Ken explaining ancestory to the Antilles School Group
Susanna and the Guy Benjamin School Group
Guy Benjamin Students washing artifacts
In between our work with Hassel Island material and a successful folklife festival, we were glad to host two different third grade school groups to the archaeology lab who have been learning about the Taino. The first group from Antilles school learned about ancestors and saw the rare Zemis in the collection. The second group from Guy Benjamin were very helpful in washing artifacts and preparing them for analysis. We are always happy to share local archaeology with St. John students and hope that those very enthusiastic students will come back to volunteer for the Park in a few years!
Kulu Mele drumming at Annaberg Folk Life Festival
Mr. Guy Benjamin, first St. Johnian to graduate from High School
Friday, February 08, 2008
New intern at Cinnamon Bay!
Greetings VI National Park Service Friends! As the newest NPS intern, Jillian, I’m very excited to finally be here in St. John. I look forward to spending the next two months gaining a wide range of knowledge about the rich Caribbean history and prehistory preserved by the park.
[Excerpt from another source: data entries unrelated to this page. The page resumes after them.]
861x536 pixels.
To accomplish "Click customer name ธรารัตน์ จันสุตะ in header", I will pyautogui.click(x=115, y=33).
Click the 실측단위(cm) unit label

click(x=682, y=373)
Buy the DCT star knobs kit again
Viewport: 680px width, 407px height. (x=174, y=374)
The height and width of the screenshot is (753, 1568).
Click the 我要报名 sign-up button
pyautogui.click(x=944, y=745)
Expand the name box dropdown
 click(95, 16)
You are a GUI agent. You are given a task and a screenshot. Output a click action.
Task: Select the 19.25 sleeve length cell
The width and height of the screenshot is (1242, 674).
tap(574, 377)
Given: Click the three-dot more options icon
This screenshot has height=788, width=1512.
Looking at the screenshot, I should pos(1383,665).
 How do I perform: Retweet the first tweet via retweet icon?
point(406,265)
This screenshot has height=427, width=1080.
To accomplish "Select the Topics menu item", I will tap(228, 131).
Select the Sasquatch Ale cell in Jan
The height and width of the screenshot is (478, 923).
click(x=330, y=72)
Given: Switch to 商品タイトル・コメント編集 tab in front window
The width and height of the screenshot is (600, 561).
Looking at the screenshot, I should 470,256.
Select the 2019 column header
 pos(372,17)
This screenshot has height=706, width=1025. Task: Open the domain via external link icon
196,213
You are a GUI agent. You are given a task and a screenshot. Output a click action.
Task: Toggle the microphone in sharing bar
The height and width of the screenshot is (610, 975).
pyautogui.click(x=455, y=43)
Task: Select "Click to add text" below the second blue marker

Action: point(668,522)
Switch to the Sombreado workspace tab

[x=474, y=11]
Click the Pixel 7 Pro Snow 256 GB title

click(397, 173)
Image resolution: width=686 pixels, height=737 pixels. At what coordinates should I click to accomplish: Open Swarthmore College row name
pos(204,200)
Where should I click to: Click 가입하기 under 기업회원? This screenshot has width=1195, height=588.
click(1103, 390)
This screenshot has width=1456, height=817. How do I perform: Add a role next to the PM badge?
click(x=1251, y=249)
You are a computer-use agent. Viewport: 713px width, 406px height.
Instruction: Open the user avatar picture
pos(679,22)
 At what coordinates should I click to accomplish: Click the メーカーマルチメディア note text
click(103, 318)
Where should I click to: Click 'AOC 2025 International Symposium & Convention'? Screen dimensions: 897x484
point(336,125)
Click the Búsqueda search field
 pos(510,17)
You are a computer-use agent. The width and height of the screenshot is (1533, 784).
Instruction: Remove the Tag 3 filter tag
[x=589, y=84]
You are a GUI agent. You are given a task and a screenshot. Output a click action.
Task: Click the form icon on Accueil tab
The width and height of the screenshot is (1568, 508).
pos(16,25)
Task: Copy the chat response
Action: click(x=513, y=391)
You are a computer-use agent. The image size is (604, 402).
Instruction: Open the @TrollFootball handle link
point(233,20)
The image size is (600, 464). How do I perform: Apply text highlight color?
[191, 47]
This internship is part of my final internship requirement as a Master’s student in Museum Studies at George Washington University, in Washington D.C. I am originally from Buffalo, N.Y. and went to SUNY Geneseo for Anthropology, with minors in Geology and Spanish. At GW, I focus my studies mostly on the management and administration of natural history museums, so working here at Cinnamon Bay in an internship that covers a breadth of subjects such as curation, collections management, volunteer coordination, education, etc., I am in a very appropriate environment to tie together everything I’ve been studying for the past two years and see all museums functions connect in a very real way.
I arrived late Saturday evening to a warm welcome from Ken, Susanna and Kourtney. On Monday, Kourtney and I began a week of working with a group of volunteers from Elder Hostel. This is a band of people with an adventurous and enthusiastic attitude about what a vacation should be; they volunteer for a week for various community projects in exotic settings around the globe. This time, their travels brought them to St. John to continue a mapping project that had begun last year and is led annually by local historic architect Anne Hersh The first day of the week was focused on clearing overgrowth from the Leinster Guardhouse ruins that were choking the pathways around and inside the ruins. On Tuesday, the group moved over to Rustenburg plantation to flag, photograph, measure and map the sugar mill ruins. Kourtney and I worked to record accurate bearings and distances between the points that the volunteers were flagging and photographing while others worked to draw profiles of wall remains.
At the end of the week, Anne left with a wealth of information with which she intends to create a map of the ruins for the National Park Service to be able to add to its records. The exploratory spirit of the Elder Hostel volunteers is what allows us to add such valuable information to our archives!
I look forward to keeping you updated on the work that we are doing here this spring as we continue to uncover and preserve the history and prehistory here on St. John and right at home in the lab in Cinnamon Bay.